Okay, here we go... Be nice to me.
If I'm really going for a long day, my food doesn't vary too much. After years, (decades) of not quite feeling great all the time... I finally worked with a nutritionist a few years ago and we started nailing down a good endurance diet for me.
I am a female, 5' 5" and 130 pounds.
I like (really like) long days. 20 miles is great. Every so often push to 30. (trail miles). Doesn't matter elevation. Average JMT days, for instance, are 15-20 miles and we are talking back-to-back backpacking days. Through-hike with lots of elevation gain/loss/day.
So, even when I'm doing a fun "true" day hike... my food doesn't vary too much. More "goodies" thrown in. But here's the core:
1+ hour before walking: SportLegs
Breakfast: Clif bar, includes about 9 g protein. Lots of carbs to get going
Just at start of walking: Stinger waffle (carbs to get going).
After about 1/2 to 1 hour, depending on difficulty of terrain/weight being carried, the following routine begins and ends when the walking stops:
Every 15 minutes: 1 energy chew (My favorite chew brands: Gu Chomp, Pro Bar Energy Chew, Stinger Energy chew, Cytomax energy chew) (If very steep/difficult/heavy pack, 1 every 10 minutes)
Every 2-3 hours: Sportlegs
Every 3 hours: 20 g protein - either in form of shake or protein bar. Shakes: Jay Robb Isolated Whey Protein is favorite, Egg Protein second. Lots of amino acids either way. If bar, ThinkThin protein bars (whey-based) are working well for me right now.

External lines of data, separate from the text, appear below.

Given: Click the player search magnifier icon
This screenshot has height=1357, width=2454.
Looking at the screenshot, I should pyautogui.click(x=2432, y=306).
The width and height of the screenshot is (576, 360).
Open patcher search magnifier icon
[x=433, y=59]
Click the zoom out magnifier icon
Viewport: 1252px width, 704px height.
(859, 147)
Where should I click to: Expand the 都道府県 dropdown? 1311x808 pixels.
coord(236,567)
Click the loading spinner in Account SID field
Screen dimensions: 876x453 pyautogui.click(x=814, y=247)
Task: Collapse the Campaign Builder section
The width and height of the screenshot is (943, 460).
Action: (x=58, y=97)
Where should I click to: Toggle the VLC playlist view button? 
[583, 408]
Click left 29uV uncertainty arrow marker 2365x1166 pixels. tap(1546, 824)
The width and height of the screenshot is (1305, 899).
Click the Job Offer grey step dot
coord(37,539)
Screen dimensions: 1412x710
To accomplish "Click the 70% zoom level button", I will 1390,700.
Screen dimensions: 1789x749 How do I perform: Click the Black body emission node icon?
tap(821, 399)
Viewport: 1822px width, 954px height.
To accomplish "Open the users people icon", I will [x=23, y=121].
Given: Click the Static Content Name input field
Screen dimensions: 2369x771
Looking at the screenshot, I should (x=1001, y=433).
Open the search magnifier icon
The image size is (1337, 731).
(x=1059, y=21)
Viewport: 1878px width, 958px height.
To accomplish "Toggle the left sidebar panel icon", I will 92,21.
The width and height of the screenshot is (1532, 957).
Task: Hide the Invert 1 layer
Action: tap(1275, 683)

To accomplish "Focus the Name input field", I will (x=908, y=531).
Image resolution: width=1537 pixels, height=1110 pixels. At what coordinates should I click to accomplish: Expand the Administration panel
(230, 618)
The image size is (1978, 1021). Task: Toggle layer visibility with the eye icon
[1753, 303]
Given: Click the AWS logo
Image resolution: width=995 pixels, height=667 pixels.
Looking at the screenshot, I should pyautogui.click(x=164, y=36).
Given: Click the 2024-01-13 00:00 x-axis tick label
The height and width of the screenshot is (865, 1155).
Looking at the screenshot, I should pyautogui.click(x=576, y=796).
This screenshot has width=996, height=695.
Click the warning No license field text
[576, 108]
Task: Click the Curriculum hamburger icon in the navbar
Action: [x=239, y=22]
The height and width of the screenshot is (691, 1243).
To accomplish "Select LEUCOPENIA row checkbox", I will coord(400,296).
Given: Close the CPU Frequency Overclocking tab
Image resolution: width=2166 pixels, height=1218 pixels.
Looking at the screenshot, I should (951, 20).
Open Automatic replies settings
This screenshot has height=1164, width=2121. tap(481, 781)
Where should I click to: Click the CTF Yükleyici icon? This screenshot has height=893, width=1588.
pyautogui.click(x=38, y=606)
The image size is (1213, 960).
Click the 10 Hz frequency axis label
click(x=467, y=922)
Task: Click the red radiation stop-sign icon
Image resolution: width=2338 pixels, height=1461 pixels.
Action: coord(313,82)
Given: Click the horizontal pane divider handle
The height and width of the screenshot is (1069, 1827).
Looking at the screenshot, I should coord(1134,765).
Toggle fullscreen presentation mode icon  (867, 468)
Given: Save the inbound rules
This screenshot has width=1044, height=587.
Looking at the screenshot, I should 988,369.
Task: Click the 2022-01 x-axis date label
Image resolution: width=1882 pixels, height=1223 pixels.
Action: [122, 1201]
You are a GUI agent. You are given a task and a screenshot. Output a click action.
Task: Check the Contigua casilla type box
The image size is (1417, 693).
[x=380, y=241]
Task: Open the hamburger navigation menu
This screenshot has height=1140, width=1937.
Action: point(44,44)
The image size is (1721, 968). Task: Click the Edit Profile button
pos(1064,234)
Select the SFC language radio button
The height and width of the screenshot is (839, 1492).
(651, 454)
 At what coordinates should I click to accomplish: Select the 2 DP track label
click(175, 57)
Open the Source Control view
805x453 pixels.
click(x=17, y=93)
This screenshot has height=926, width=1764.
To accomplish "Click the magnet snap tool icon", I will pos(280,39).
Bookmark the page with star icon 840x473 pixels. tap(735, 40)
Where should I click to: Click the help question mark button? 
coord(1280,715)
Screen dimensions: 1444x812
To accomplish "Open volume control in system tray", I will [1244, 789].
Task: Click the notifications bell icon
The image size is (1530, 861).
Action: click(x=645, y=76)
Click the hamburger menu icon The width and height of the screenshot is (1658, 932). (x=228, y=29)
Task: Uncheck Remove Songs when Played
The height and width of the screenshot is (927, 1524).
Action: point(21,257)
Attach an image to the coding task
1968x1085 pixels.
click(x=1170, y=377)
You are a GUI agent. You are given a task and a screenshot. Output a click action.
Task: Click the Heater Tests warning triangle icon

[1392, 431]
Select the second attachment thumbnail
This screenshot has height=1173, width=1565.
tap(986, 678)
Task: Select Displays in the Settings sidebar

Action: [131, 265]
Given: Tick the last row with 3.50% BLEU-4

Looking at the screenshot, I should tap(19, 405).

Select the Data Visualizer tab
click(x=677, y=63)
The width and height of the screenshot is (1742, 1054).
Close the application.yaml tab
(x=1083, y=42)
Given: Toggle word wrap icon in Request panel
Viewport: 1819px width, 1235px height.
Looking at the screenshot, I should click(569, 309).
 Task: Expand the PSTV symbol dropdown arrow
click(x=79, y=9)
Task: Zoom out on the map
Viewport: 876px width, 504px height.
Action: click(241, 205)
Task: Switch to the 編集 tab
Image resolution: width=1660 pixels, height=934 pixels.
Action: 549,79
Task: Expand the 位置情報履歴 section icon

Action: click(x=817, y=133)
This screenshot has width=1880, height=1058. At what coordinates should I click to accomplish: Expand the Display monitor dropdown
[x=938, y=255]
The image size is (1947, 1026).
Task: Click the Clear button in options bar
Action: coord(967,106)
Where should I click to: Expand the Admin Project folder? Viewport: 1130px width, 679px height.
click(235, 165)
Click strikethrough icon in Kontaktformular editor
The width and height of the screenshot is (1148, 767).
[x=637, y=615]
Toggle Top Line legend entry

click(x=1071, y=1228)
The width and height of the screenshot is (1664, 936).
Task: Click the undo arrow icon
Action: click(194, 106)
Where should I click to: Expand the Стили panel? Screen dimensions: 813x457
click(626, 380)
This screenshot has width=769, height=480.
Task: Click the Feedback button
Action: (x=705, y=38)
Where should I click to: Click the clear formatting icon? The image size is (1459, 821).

Fun additions: Cheetos, Peanut Butter filled pretzels, Tom-Tom turkey sticks (find at Whole Foods, no nitrates/nitrites), low-fat string cheese. (I only eat these during the longer "protein stops" and the sodium is incredibly useful on hotter days.) Trail mix of various types, though I usually pass on the chocolate bits to others. Electrolyte adds to my water on seriously hot days, but the chews are usually good enough - as long as I have my snacks every three hours.
At end of walking: another dose of Sportlegs, another 20 g protein. THEN dinner at appropriate time. Dinner on trail is typically splitting Mountain House with hubby. But we've packed in pizza, deli sandwiches, Wendy's chicken nuggets (current favorite) and the like. Little cakes and a sampling of the day's snacks.
If I eat a lot of fat DURING exertion, especially at altitude, I feel pretty awful. Sometimes seriously awful. I've learned to have my fat at dinner. My body processes it much better when not under load.
If I eat this way, I can go ALL day long. And feel good when I stop. Also, I feel better as the day goes on. I actually seem to speed up some. I really no longer feel sore, and can move about camp and get in/out of tents/shelters without much effort.
I'm not fast, but I know I can keep going. My goal is to hit camp and stay perky and cheery.